======== Document excerpt ========

Research Backgrounds

Plants and photosynthetic microorganisms are invaluable sources of foods taken directly or indirectly by the human. Plants also function to absorb atmospheric CO2 by photosynthesis. That is, the human cannot survive on the earth without plants supplying foods and maintaining necessary environment. However, plants suffer stresses by drastic change of environment resulted from the human industrial activity. To resolve the problem, it is desired to confer the ability of tolerance to the environmental stresses on plants and to enhance the activity of photosynthesis of plants. With this aspect, basic research including that for revealing the mechanisms of regulation of expression of photosynthesis genes is undertaken.

======== Supplied material ========

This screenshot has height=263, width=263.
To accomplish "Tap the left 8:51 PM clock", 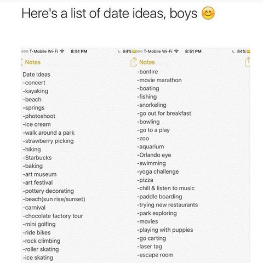I will coord(79,52).

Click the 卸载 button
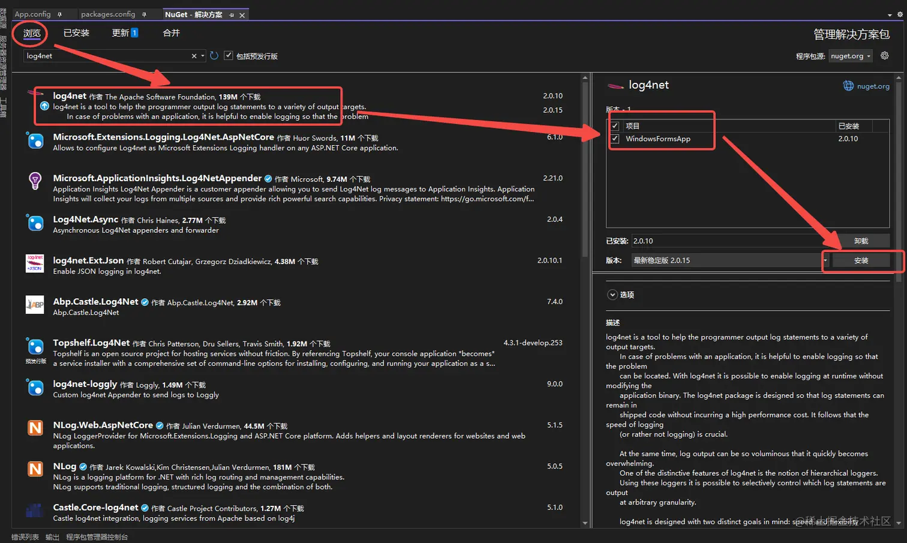pos(860,241)
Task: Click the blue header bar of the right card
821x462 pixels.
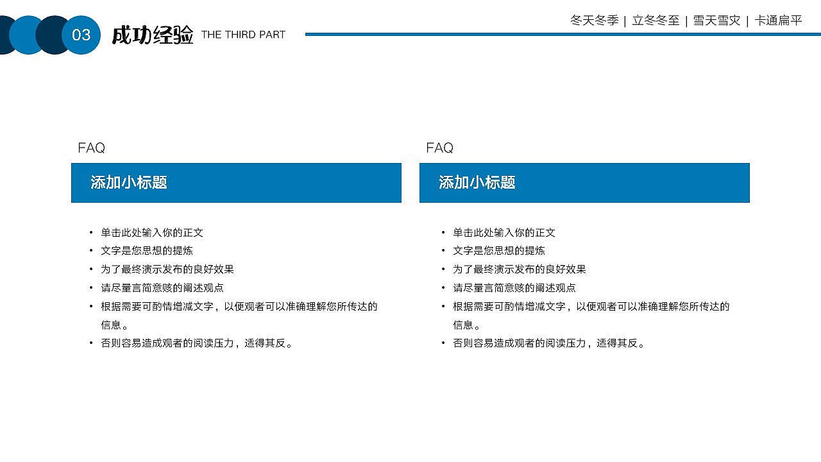Action: 584,183
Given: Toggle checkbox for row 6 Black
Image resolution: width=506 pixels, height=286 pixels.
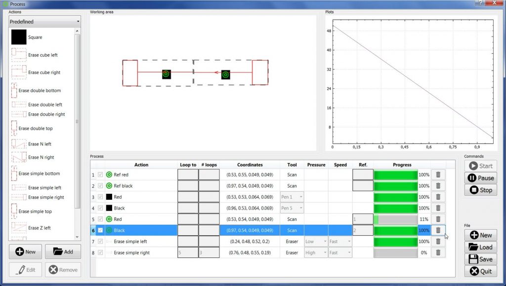Looking at the screenshot, I should [x=100, y=230].
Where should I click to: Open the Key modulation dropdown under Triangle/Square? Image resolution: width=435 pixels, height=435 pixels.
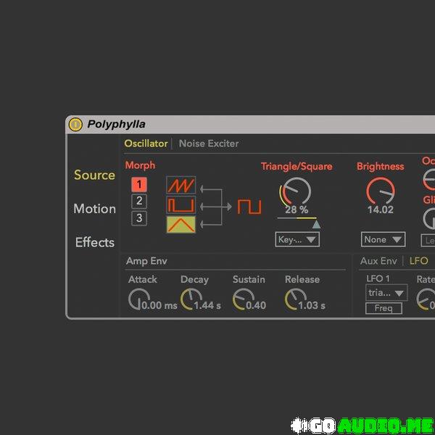tap(297, 239)
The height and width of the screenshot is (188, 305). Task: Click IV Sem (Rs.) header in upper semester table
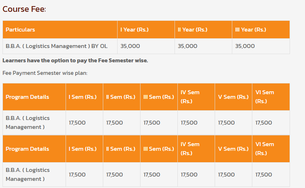(x=190, y=97)
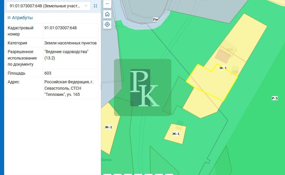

========

Task instructions ->
1. In the research background excerpt, what do plants absorb from the atmosphere by photosynthesis?
2. Please continue the research background on plants and photosynthesis from its last sentence.

Replies ->
1. CO2

2.
The higher plant Arabidopsis thaliana, the entire nucleotide sequences of nuclear genome of which were completely determined until 2000, is employed as a major plant material. Plant materials were further developed to employ vegetables such as lettuce, as well as tea famous for its production in this area. Genes for photosynthesis are encoded in the chloroplast genome in addition to in the nuclear genome. However, genetic manipulation of the chloroplast genome has not been well established. The strategy is being developed at this laboratory. Nuclear and chloroplastgenes for photosynthesis are expressed in green tissues. To reveal the mechanism underlying this regulation, mutants in which the tissue specific regulation of expression of the nuclear genes is disordered have been screened in focusing on gene for the small subunit of ribulose 1,5-bisphosphate carboxylase/oxygenase (Rubisco), RBCS: mutants designated root expression of RBCS (res), callus expression of RBCS (ces), and depressed expression of RBCS in green leaves (des). These mutants must be valuable for clarifying the mechanisms of regulation in signal transduction pathways for expression of nuclear genes for photosynthesis. On the other hand, the activity of polymeric RNA polymerase is known to be critical for expression of plastid genes for photosynthesis. Nuclear genes for sigma-factors as key regulatory components of the RNA polymerase have been cloned and analyzed, making us recognize the crucial role of transcriptional regulation of sigma-factor genes in plastid gene expression.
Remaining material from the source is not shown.